Requirement: Only the lines from the one with "Viewport: 693px width, 617px" to the end of the records are wanted, each repeated exactly, both ends included.

Records from a data source:

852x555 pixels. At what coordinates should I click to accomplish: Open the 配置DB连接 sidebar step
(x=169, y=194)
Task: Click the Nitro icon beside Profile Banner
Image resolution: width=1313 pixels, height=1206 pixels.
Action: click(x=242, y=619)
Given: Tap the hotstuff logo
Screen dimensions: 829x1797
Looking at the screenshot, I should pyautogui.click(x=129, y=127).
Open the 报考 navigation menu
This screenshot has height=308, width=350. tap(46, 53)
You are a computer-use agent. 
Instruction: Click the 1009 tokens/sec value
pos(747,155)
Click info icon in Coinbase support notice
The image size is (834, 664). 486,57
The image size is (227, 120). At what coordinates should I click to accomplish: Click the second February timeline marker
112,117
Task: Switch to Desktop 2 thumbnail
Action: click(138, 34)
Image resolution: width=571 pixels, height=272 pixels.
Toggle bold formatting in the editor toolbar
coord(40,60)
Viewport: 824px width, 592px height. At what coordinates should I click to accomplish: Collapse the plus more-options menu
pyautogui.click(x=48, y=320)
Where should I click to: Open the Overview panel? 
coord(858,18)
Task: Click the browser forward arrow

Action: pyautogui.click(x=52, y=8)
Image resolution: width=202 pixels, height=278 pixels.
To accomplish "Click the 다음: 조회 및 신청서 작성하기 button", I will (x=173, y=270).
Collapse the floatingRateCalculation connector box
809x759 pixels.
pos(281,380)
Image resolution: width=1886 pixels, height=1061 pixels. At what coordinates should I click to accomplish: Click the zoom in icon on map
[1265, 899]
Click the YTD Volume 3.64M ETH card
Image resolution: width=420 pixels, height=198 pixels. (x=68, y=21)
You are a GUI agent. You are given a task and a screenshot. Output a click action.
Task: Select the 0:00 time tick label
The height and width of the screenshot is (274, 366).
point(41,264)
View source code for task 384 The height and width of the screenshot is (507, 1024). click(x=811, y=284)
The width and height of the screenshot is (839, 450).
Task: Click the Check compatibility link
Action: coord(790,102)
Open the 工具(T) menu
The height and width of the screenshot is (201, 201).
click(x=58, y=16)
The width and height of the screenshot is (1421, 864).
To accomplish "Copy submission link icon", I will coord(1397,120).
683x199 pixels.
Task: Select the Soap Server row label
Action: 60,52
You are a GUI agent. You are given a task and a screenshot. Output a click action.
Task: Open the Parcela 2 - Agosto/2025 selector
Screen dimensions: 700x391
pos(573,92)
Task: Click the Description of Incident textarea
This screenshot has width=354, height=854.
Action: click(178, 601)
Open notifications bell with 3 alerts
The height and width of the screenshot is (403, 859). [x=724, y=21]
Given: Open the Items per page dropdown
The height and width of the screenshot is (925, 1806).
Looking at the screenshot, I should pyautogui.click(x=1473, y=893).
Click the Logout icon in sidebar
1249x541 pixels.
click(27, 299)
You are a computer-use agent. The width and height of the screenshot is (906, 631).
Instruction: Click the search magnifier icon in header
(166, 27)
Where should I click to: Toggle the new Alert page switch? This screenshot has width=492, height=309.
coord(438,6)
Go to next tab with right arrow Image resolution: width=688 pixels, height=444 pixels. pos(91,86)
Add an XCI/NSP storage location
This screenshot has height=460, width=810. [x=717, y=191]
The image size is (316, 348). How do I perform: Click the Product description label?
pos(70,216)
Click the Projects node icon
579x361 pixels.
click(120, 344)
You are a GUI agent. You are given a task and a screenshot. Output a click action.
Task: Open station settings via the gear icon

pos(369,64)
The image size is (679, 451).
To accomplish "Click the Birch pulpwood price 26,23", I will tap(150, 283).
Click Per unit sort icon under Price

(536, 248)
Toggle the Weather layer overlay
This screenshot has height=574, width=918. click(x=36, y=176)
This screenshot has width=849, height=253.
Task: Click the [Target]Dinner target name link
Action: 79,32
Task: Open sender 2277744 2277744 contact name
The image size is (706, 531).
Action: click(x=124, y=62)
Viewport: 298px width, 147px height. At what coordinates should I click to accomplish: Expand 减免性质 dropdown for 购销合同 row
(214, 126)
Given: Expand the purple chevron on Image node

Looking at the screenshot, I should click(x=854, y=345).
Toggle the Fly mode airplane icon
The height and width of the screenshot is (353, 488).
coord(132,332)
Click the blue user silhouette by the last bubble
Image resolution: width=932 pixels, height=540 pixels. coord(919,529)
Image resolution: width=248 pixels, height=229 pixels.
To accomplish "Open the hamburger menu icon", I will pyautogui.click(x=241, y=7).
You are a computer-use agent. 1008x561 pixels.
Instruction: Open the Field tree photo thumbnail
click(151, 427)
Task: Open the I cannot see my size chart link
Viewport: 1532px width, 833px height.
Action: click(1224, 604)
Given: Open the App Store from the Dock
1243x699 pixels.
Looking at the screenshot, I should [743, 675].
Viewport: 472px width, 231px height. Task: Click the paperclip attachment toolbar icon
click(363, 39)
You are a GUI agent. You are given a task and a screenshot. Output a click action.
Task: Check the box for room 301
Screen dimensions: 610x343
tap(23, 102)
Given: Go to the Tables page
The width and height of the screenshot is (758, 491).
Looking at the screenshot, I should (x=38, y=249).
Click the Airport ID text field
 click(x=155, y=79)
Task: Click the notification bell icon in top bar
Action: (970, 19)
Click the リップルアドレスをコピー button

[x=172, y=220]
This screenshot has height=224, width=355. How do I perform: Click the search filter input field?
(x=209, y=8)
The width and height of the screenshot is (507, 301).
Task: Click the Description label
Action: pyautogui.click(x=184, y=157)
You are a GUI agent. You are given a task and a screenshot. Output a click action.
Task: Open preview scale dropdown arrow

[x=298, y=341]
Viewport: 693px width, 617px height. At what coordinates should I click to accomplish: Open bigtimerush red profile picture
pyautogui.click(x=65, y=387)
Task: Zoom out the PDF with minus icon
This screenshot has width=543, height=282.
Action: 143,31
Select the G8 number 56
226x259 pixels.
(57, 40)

Result of the exercise:
Viewport: 693px width, 617px height. At what coordinates should I click to accomplish: Open bigtimerush red profile picture
pyautogui.click(x=65, y=387)
Task: Zoom out the PDF with minus icon
This screenshot has width=543, height=282.
Action: 143,31
Select the G8 number 56
226x259 pixels.
(57, 40)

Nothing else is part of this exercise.